What does it mean to be a modern family? The Emmy Award-winning TV show Modern Family, now in its second season, answers that question in two ways. The first fairly superficial answer that the show gives is that “modern families” are diverse. Cam and Mitchell are a gay couple who have adopted a Vietnamese baby whom they name Lily. Jay and Gloria are separated by 30 years and cultural lines; he’s the up-by-your-bootstraps all-American entrepreneur who likes football and chili dogs, she’s the volatile model from Colombia whose native village holds the record for the highest murder rate in the country. Gloria also has a 10-year-old son from a past marriage named Manny, who likes sipping espresso and wooing older women, much to Jay’s dismay. Even Phil and Claire Dunphy, who have three kids and live in a modest suburban house, are hardly your “typical” American family. Phil personifies the 15-year-old boy who never grew up; Claire is the girl who grew up when she was five. As for their kids, the oldest daughter Hailey has lots of looks but no brains, while her sister Alex is stuck with the opposite problem. The youngest child Luke is, as Claire says, “special.” Simply put, the members of Modern Family are a varied crew.
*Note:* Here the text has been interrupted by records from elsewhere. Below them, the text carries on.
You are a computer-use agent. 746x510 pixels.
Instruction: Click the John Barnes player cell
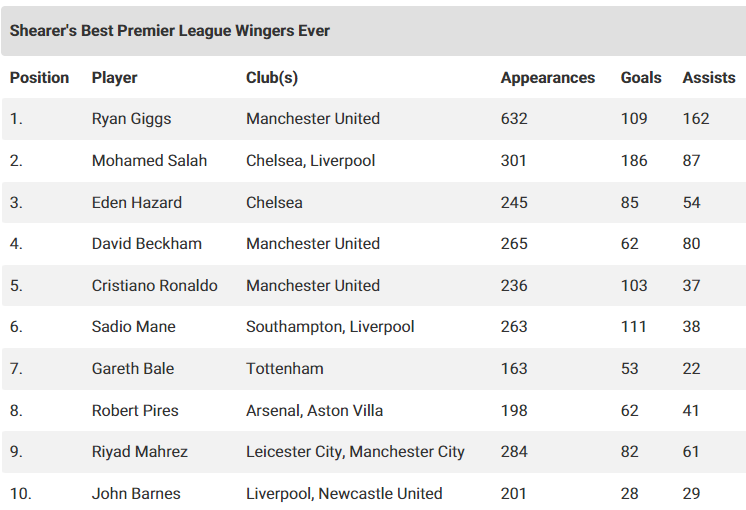click(136, 493)
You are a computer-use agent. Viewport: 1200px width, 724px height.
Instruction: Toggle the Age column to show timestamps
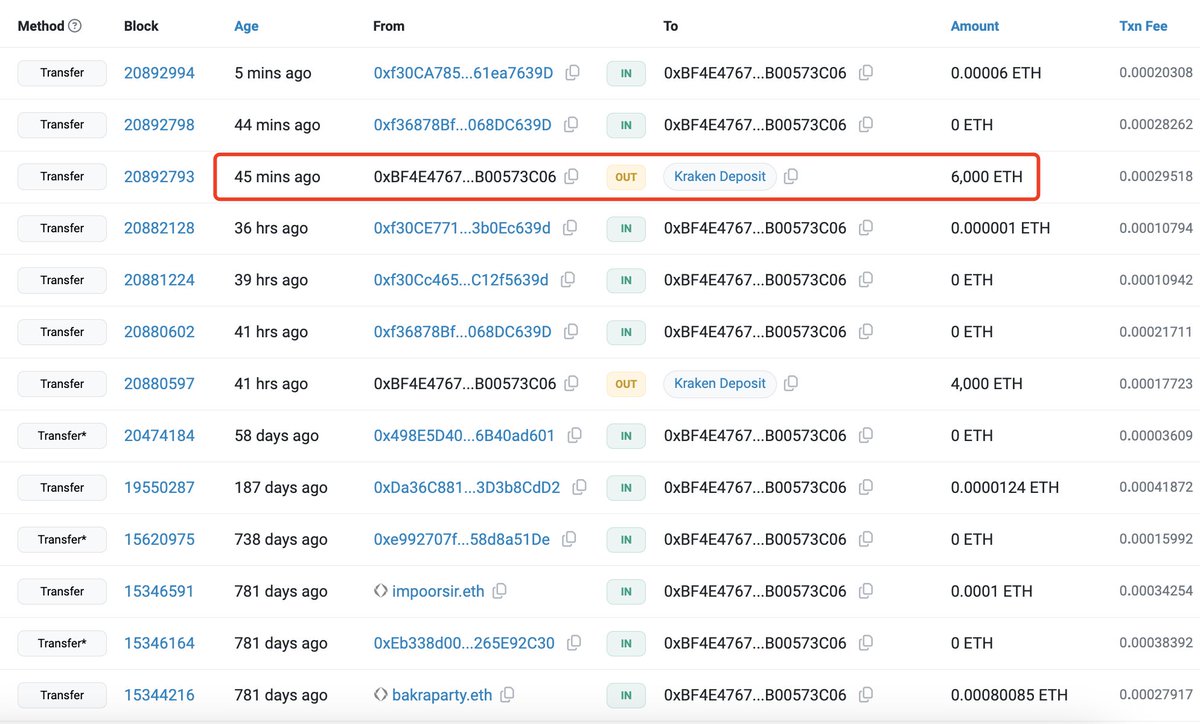pos(246,25)
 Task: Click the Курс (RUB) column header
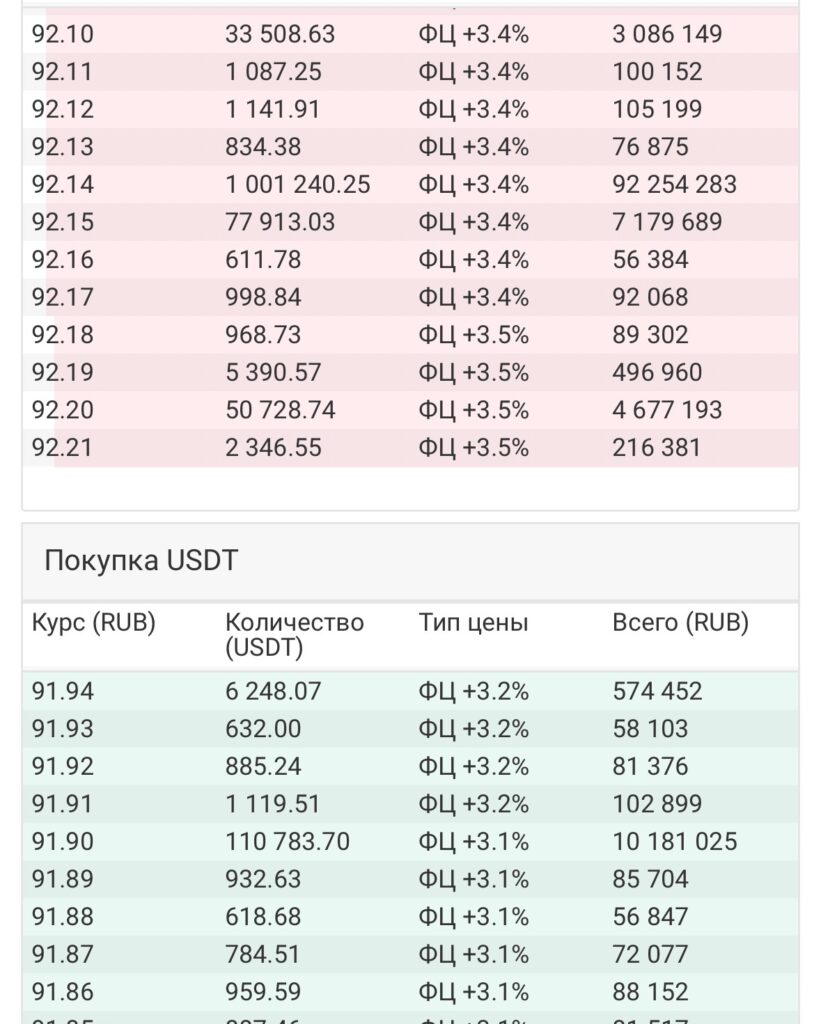[93, 622]
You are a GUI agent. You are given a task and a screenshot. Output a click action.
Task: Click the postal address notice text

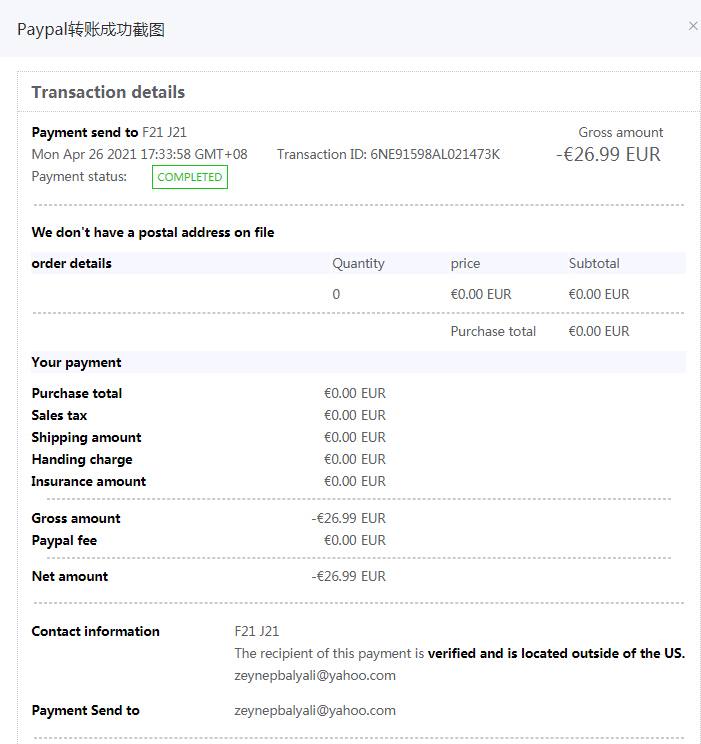pyautogui.click(x=153, y=232)
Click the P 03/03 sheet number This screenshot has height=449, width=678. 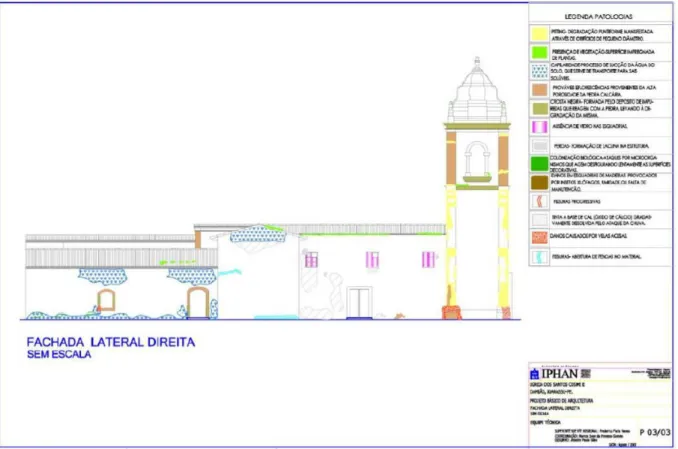654,432
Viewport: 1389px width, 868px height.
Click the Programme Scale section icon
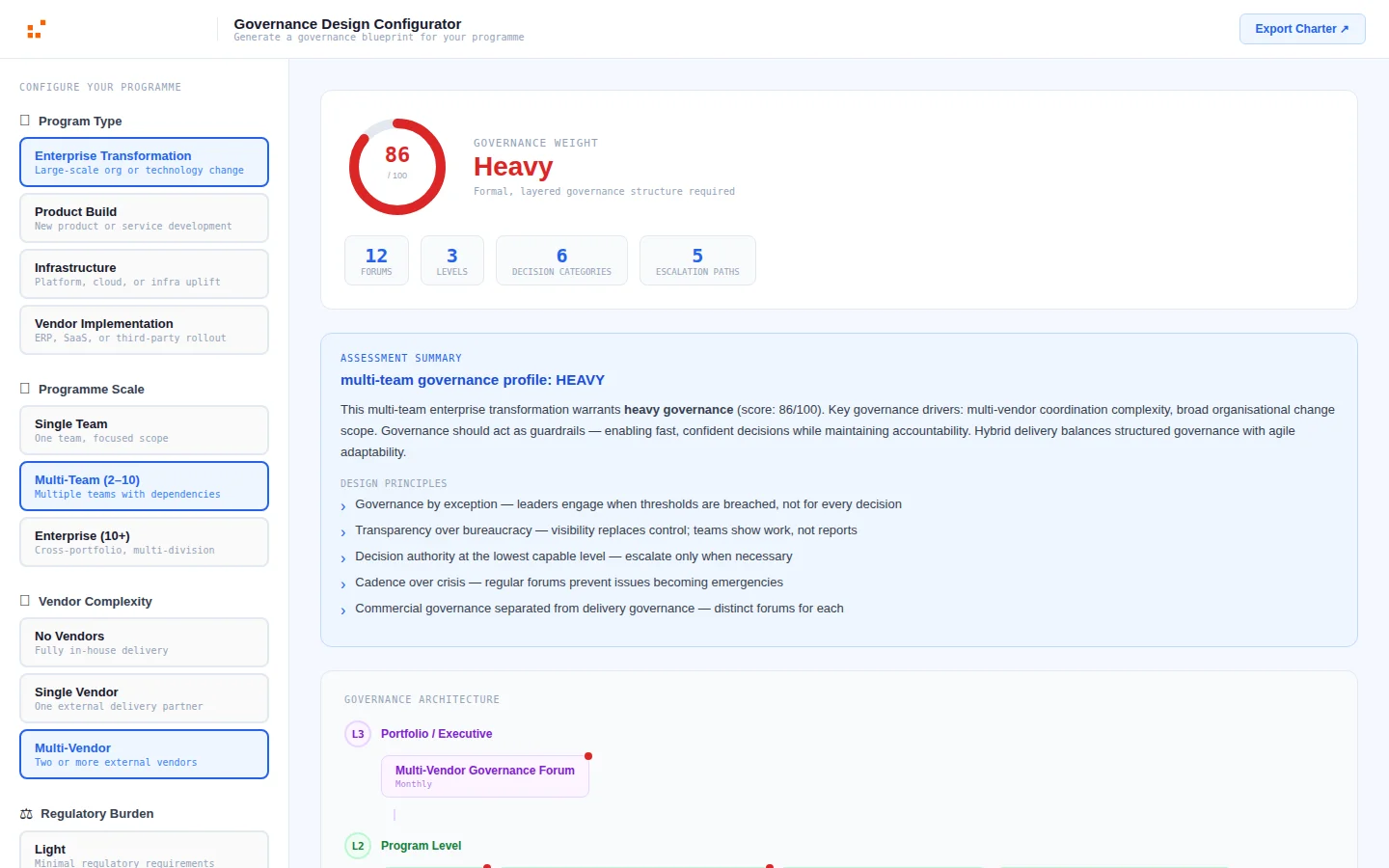pos(23,389)
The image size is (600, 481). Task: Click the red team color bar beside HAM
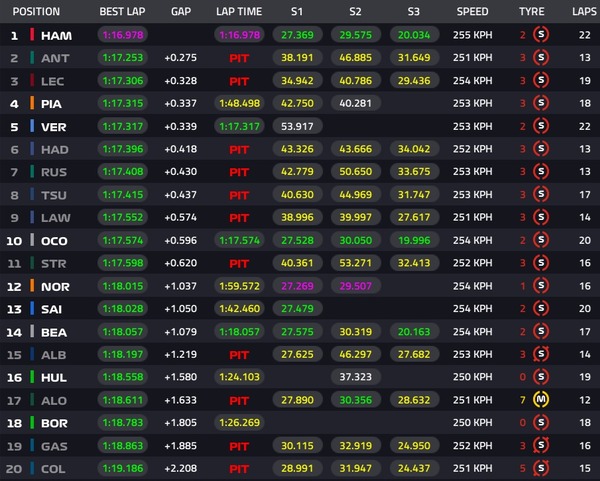pos(33,35)

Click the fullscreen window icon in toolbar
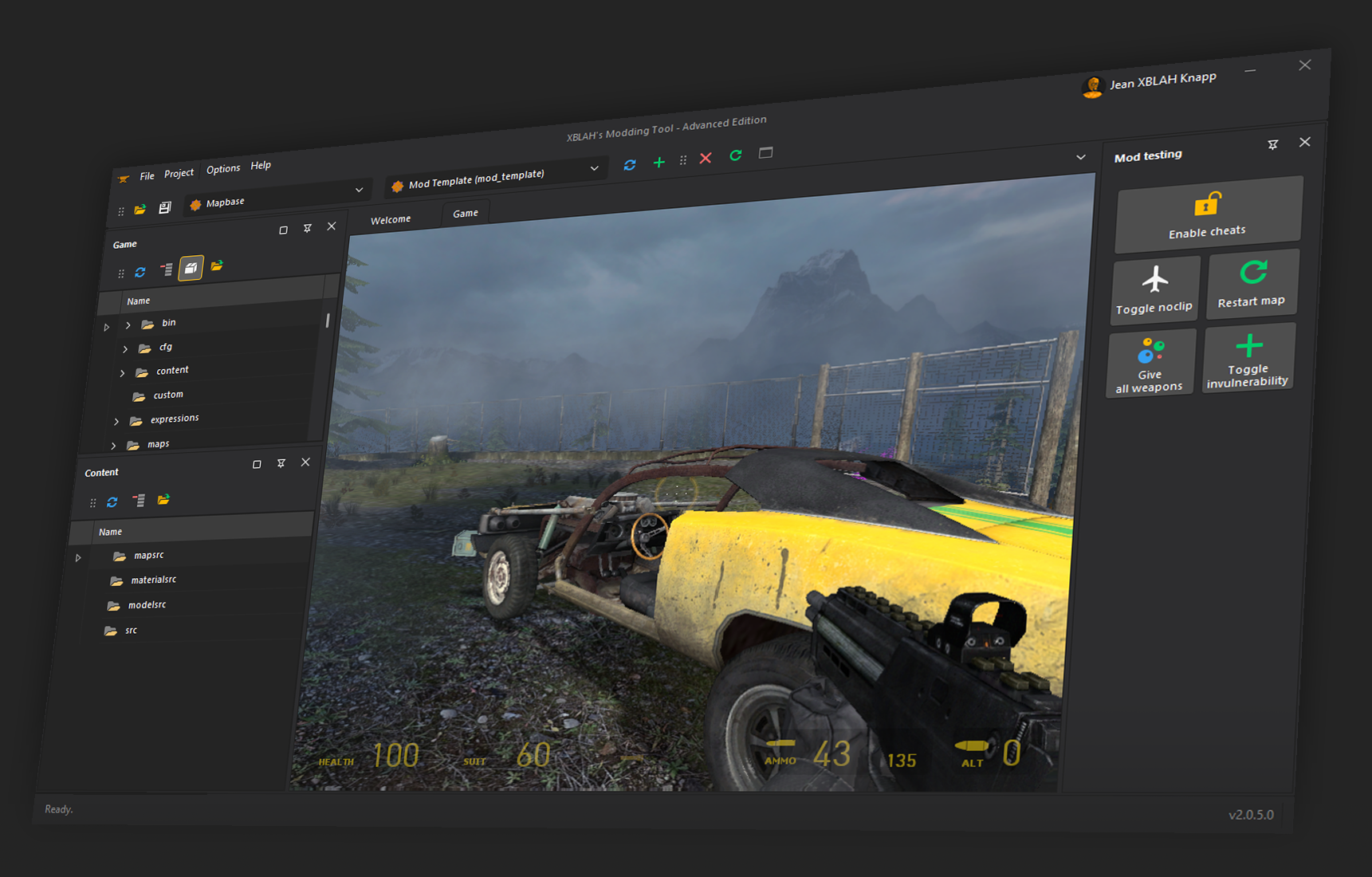pyautogui.click(x=765, y=153)
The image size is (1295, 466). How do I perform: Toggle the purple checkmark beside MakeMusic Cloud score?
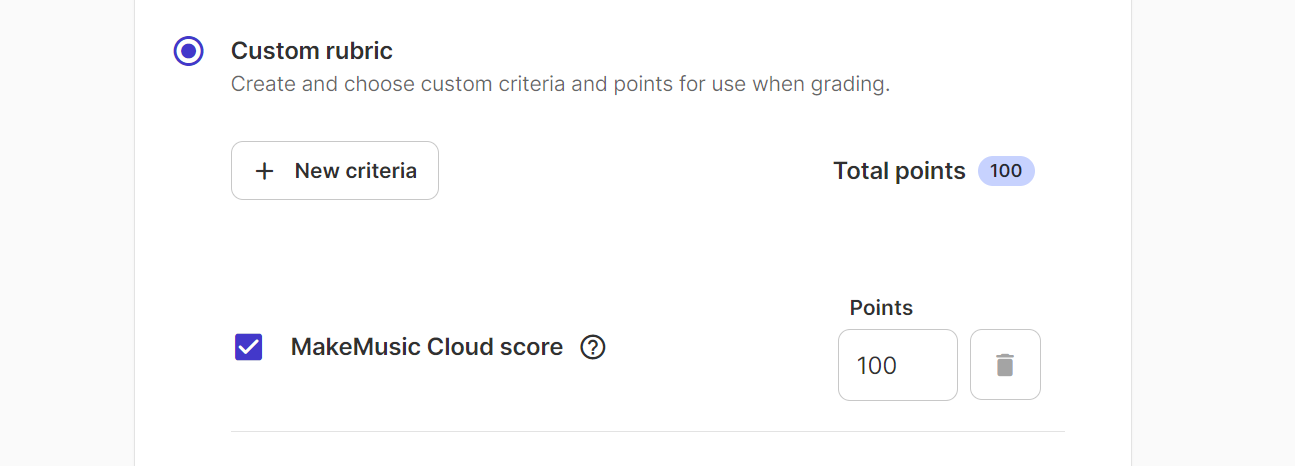248,347
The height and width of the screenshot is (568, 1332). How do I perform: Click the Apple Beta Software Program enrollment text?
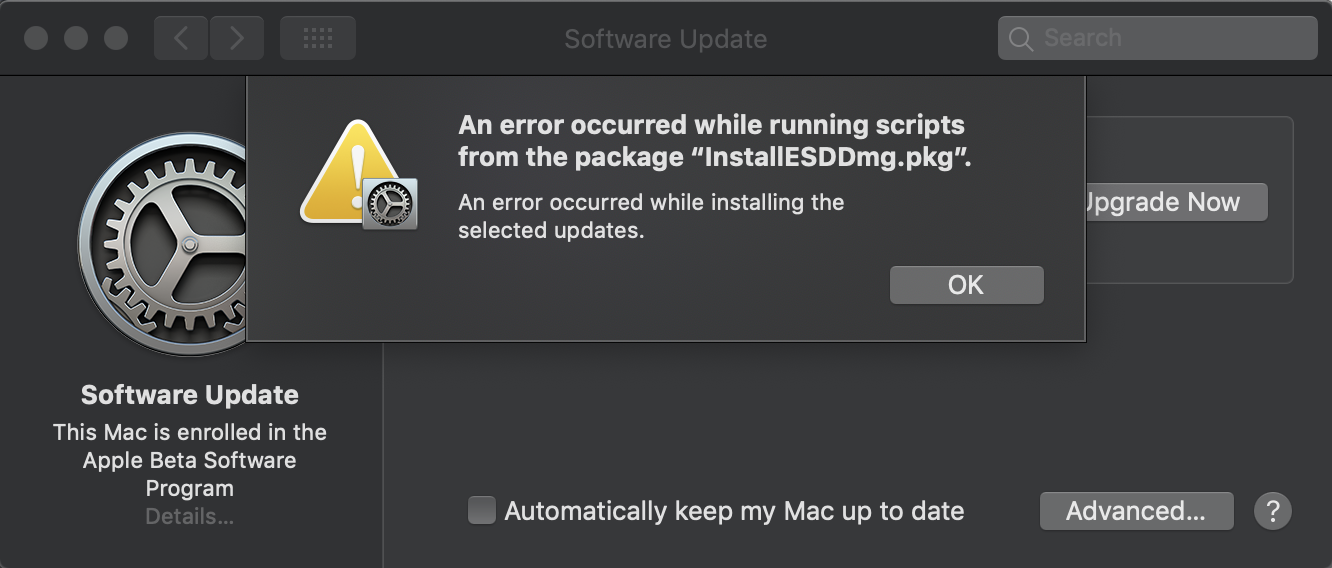click(190, 460)
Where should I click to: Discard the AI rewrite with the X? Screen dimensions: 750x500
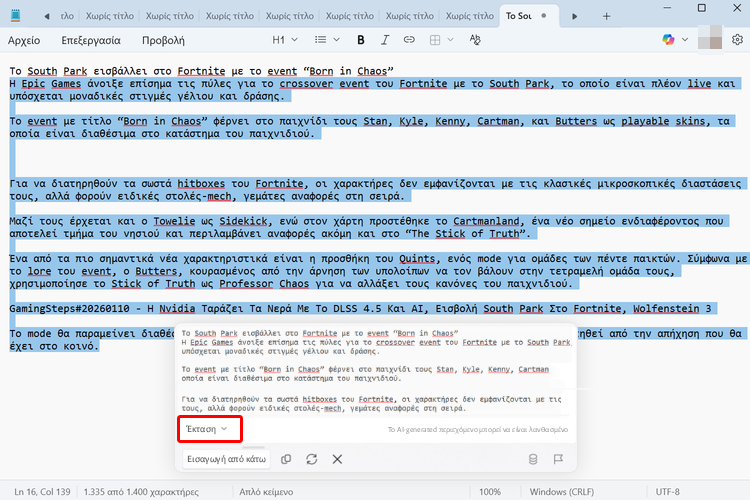[337, 459]
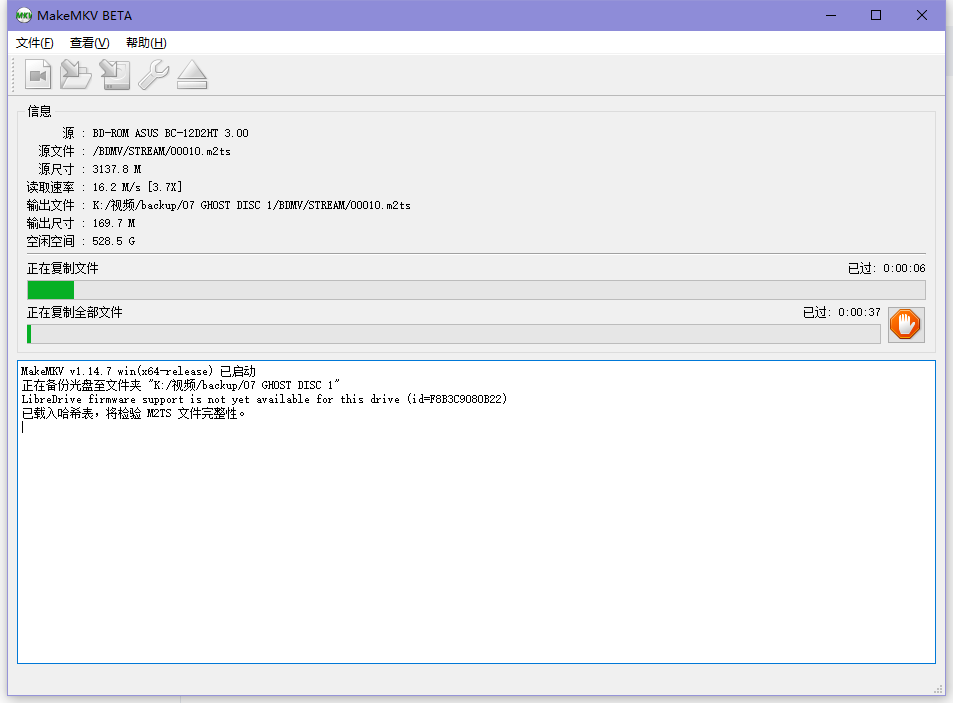This screenshot has height=703, width=953.
Task: Click the toolbar drag handle
Action: pyautogui.click(x=15, y=75)
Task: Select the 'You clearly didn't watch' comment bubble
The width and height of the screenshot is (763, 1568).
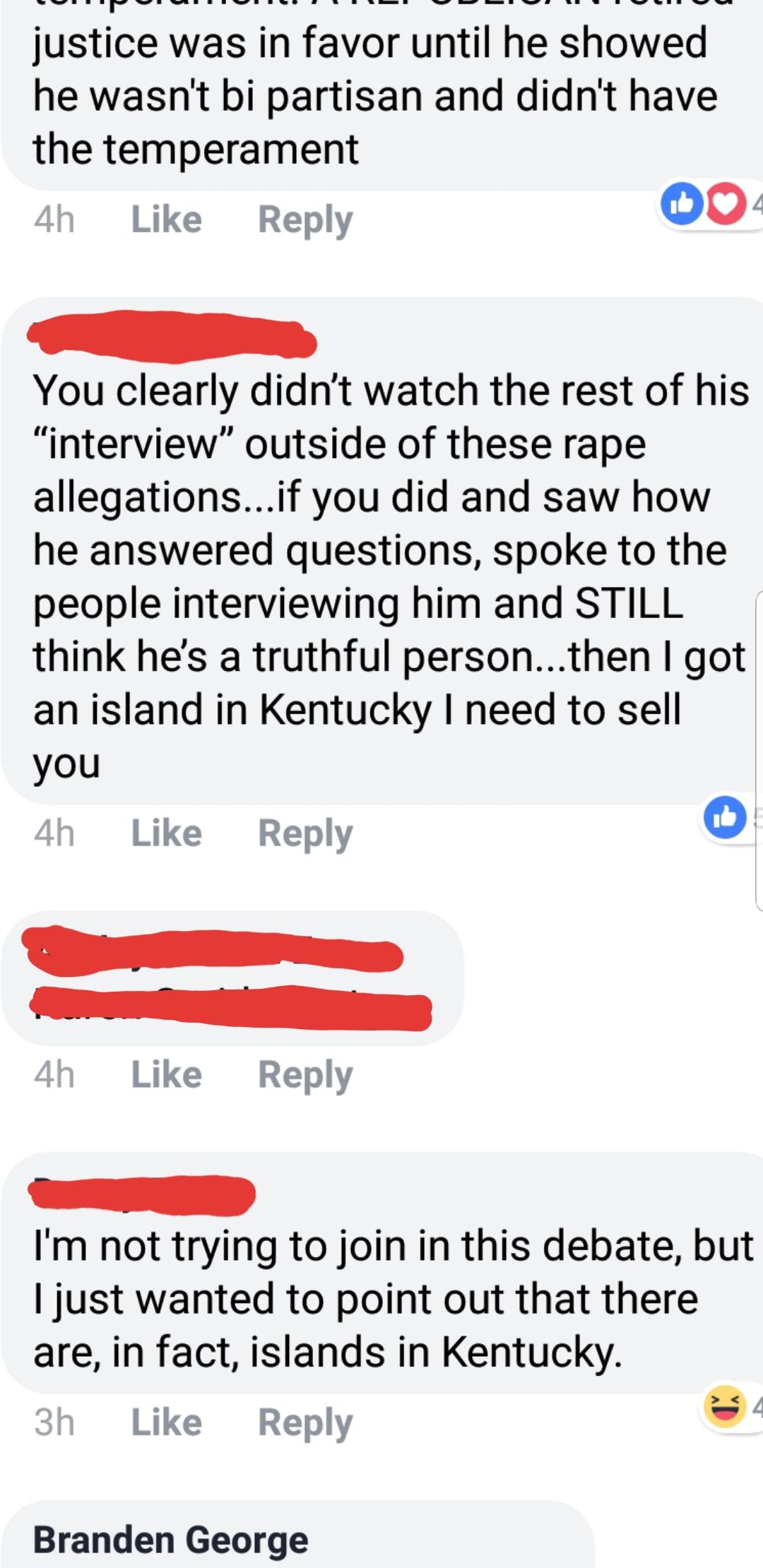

The “diversity” angle that Modern Family takes doesn’t make it too different from other successful sitcoms: it’s gently politically progressive and brings in a lot of extreme personalities, then lets the sparks fly for 20 minutes. Also typical is the show’s element of unreality, most notably demonstrated by the fact that all three families range in income level from comfortably well-off to wealthy. On another level, though, Modern Family gives a more challenging answer about what it means to be a family in modern-day U.S.A. This subtler answer implies that, despite the show’s title, family life in 2010 is not meaningfully different from the way we’ve always imagined it.

The idea of family involves clashing personalities, fighting, and eventual compromise for the good of the whole. For instance, on Christmas Day, Phil and Claire discover a hole burnt into the couch which they (wrongly) assume means one of their children has been smoking. None of the three kids will admit to it, so Phil somewhat intemperately cancels Christmas as punishment. Finally, Alex “admits” to smoking so that the family can have Christmas back (and, eventually, her parents realize their error).

Family also means learning to appreciate and support people who are incredibly different from you. Throughout the first season, all-American Jay struggles to come to terms with the fact that his son Mitchell is gay and has a partner. At his worst, Jay announces his entrance into a room beforehand so that he won’t have to watch Mitchell and Cam embrace. But when he finds out that the two have adopted a baby, Jay puts aside his misgivings and wholeheartedly congratulates the couple.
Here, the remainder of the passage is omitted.